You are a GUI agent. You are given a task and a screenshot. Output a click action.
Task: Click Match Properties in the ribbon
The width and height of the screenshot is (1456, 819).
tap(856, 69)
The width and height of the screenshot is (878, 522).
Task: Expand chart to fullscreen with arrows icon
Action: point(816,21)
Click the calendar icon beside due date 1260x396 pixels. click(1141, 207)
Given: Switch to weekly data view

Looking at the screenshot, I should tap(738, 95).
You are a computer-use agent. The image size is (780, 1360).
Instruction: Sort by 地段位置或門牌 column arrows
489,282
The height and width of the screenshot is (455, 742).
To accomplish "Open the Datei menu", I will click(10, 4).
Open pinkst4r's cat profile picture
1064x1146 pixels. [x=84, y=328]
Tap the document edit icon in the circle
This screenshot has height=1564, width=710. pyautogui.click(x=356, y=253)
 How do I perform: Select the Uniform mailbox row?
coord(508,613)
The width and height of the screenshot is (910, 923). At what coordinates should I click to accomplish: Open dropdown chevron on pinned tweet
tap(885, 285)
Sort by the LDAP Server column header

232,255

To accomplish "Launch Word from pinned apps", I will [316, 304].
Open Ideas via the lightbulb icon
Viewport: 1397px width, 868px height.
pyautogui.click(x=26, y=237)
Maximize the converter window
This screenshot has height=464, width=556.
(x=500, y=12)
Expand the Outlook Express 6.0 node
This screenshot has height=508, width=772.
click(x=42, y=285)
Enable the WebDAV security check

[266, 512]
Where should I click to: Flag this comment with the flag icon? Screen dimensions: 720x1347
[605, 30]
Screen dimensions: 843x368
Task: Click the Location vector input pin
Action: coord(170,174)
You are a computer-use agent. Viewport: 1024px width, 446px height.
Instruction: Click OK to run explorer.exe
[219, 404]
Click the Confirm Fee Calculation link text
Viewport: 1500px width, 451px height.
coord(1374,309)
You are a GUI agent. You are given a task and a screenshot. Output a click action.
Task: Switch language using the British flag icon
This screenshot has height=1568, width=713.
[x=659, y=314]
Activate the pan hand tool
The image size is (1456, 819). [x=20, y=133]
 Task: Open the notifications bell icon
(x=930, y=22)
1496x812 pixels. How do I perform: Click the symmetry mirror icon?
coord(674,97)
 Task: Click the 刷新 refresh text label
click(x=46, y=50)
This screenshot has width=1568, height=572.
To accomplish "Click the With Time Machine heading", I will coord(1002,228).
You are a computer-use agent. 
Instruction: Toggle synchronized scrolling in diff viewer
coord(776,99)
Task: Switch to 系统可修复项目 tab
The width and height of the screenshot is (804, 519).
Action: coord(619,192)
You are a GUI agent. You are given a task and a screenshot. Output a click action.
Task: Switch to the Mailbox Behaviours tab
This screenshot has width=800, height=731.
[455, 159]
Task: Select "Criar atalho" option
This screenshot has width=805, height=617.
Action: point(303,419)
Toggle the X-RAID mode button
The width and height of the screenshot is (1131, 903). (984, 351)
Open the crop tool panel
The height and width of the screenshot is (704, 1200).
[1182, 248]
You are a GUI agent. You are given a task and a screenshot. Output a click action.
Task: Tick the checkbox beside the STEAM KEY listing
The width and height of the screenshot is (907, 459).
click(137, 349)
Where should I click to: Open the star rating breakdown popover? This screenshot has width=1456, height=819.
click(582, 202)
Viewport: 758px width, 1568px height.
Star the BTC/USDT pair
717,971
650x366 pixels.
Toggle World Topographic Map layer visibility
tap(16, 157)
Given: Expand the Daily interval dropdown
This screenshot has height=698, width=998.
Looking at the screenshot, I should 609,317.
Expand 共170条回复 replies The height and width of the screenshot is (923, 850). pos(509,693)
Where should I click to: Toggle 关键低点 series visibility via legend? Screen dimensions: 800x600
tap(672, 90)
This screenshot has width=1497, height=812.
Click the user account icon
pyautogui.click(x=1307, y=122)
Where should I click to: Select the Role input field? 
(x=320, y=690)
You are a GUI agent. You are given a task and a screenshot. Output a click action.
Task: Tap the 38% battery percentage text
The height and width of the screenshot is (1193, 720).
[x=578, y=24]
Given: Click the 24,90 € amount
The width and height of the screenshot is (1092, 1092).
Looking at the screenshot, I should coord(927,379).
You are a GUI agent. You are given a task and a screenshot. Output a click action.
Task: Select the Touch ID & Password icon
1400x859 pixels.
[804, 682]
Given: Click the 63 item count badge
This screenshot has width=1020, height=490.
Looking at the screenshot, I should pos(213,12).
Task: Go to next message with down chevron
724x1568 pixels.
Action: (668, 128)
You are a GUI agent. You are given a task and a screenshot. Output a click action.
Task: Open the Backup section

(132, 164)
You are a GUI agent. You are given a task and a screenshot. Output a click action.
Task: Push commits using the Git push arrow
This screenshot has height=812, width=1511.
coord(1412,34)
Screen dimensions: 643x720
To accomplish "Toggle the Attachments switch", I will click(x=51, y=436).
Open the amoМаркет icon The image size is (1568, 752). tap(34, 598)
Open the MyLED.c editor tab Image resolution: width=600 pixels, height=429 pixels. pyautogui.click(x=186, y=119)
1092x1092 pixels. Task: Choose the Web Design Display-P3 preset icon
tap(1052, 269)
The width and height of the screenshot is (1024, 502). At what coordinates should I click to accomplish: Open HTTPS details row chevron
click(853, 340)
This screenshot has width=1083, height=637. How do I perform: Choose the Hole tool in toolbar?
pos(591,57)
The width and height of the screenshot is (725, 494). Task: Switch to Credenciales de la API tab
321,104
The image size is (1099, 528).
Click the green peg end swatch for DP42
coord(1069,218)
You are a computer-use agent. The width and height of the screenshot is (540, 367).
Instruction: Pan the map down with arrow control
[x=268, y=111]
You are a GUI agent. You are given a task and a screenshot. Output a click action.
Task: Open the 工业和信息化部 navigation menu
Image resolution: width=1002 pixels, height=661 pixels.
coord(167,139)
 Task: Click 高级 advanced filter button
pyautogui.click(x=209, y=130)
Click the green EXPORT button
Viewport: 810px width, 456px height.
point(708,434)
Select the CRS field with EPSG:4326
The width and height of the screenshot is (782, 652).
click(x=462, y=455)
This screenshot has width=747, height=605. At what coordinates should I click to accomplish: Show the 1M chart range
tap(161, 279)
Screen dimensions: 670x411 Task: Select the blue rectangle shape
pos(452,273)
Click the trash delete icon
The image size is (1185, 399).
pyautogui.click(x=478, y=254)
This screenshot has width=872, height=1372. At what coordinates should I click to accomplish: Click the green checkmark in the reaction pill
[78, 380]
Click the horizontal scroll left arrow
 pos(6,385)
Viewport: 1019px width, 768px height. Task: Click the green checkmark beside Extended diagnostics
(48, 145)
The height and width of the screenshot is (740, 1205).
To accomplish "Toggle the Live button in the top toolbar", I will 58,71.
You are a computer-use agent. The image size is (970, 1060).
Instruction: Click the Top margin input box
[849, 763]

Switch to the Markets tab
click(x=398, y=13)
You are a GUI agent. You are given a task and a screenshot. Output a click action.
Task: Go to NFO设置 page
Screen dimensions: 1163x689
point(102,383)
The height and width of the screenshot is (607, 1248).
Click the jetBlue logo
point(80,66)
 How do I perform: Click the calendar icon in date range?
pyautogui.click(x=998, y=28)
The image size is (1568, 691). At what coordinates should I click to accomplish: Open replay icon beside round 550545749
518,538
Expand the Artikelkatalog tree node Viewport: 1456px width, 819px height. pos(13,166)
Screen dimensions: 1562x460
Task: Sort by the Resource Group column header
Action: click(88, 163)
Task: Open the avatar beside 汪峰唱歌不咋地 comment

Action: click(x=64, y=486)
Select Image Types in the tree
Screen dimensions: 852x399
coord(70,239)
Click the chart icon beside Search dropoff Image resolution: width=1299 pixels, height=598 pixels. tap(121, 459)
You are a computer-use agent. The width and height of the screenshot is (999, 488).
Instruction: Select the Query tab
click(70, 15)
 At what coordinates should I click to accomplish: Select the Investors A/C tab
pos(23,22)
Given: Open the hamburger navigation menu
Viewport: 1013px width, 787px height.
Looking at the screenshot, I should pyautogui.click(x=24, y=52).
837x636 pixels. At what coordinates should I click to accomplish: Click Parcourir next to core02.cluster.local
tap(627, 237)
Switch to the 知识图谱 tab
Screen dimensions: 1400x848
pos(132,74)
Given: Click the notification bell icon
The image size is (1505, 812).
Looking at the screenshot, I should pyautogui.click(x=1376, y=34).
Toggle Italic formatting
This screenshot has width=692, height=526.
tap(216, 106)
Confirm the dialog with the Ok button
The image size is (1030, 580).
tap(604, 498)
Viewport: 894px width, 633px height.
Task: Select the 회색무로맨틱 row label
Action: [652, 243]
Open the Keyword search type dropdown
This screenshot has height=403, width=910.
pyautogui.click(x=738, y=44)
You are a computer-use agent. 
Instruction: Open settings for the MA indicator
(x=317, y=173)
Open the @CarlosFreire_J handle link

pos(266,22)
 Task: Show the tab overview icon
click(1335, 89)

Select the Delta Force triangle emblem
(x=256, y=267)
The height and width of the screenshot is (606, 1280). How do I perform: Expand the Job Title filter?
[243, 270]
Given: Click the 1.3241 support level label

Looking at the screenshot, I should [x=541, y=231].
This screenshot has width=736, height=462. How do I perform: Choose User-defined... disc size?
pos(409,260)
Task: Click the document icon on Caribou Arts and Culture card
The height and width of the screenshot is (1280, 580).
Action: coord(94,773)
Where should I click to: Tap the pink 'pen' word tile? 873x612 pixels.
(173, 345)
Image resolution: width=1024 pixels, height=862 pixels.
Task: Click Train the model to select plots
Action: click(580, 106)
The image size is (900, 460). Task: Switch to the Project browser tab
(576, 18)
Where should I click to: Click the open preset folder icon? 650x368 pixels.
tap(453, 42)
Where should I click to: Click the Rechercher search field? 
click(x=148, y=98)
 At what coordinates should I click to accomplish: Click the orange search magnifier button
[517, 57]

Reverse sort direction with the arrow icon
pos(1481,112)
──────────────────────────────
Go through the lines above. Select every one that has the string "computer".

You are a computer-use agent. The image size is (780, 1360).
You are a computer-use agent. Viewport: 1024px width, 446px height.
You are a computer-use agent. 
You are a computer-use agent. The width and height of the screenshot is (540, 367).
You are a computer-use agent. The image size is (970, 1060).
You are a computer-use agent. The width and height of the screenshot is (999, 488).
You are a computer-use agent. 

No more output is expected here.